**WRITTEN TASK:** Copy the listing below, putting "drop-down menu" wherever "dropdown" appears and leaving everything else as it is.

Rows from a dataset
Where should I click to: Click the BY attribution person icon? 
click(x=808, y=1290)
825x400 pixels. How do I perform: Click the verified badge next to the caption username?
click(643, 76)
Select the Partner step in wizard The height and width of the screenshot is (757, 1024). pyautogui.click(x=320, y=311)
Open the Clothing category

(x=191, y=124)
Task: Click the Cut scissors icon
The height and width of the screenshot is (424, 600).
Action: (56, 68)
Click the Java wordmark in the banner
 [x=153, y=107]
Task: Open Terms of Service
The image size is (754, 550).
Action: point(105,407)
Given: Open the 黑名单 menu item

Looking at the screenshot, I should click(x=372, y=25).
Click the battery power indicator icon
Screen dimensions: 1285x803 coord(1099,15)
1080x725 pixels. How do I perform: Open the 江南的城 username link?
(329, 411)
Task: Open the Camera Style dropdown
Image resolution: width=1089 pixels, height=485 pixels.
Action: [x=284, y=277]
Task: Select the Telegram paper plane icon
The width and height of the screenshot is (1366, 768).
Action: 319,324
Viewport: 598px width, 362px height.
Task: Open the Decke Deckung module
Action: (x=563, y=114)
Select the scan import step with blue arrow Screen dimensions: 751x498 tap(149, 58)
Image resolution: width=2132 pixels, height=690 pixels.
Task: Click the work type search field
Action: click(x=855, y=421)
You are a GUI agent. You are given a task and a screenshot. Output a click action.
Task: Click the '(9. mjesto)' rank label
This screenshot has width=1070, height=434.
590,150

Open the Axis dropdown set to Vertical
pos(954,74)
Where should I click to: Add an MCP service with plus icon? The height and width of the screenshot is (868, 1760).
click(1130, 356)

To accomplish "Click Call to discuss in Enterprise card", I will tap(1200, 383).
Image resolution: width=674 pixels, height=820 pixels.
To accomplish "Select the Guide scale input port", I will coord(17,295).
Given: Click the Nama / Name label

**RESULT BELOW:**
Where should I click to: Click the BY attribution person icon? 
click(x=808, y=1290)
825x400 pixels. How do I perform: Click the verified badge next to the caption username?
click(643, 76)
Select the Partner step in wizard The height and width of the screenshot is (757, 1024). pyautogui.click(x=320, y=311)
Open the Clothing category

(x=191, y=124)
Task: Click the Cut scissors icon
The height and width of the screenshot is (424, 600).
Action: (56, 68)
Click the Java wordmark in the banner
 [x=153, y=107]
Task: Open Terms of Service
The image size is (754, 550).
Action: point(105,407)
Given: Open the 黑名单 menu item

Looking at the screenshot, I should click(x=372, y=25).
Click the battery power indicator icon
Screen dimensions: 1285x803 coord(1099,15)
1080x725 pixels. How do I perform: Open the 江南的城 username link?
(329, 411)
Task: Open the Camera Style drop-down menu
Image resolution: width=1089 pixels, height=485 pixels.
Action: [x=284, y=277]
Task: Select the Telegram paper plane icon
The width and height of the screenshot is (1366, 768).
Action: 319,324
Viewport: 598px width, 362px height.
Task: Open the Decke Deckung module
Action: (x=563, y=114)
Select the scan import step with blue arrow Screen dimensions: 751x498 tap(149, 58)
Image resolution: width=2132 pixels, height=690 pixels.
Task: Click the work type search field
Action: click(x=855, y=421)
You are a GUI agent. You are given a task and a screenshot. Output a click action.
Task: Click the '(9. mjesto)' rank label
This screenshot has width=1070, height=434.
590,150

Open the Axis drop-down menu set to Vertical
pos(954,74)
Where should I click to: Add an MCP service with plus icon? The height and width of the screenshot is (868, 1760).
click(1130, 356)

To accomplish "Click Call to discuss in Enterprise card", I will tap(1200, 383).
Image resolution: width=674 pixels, height=820 pixels.
To accomplish "Select the Guide scale input port", I will coord(17,295).
Given: Click the Nama / Name label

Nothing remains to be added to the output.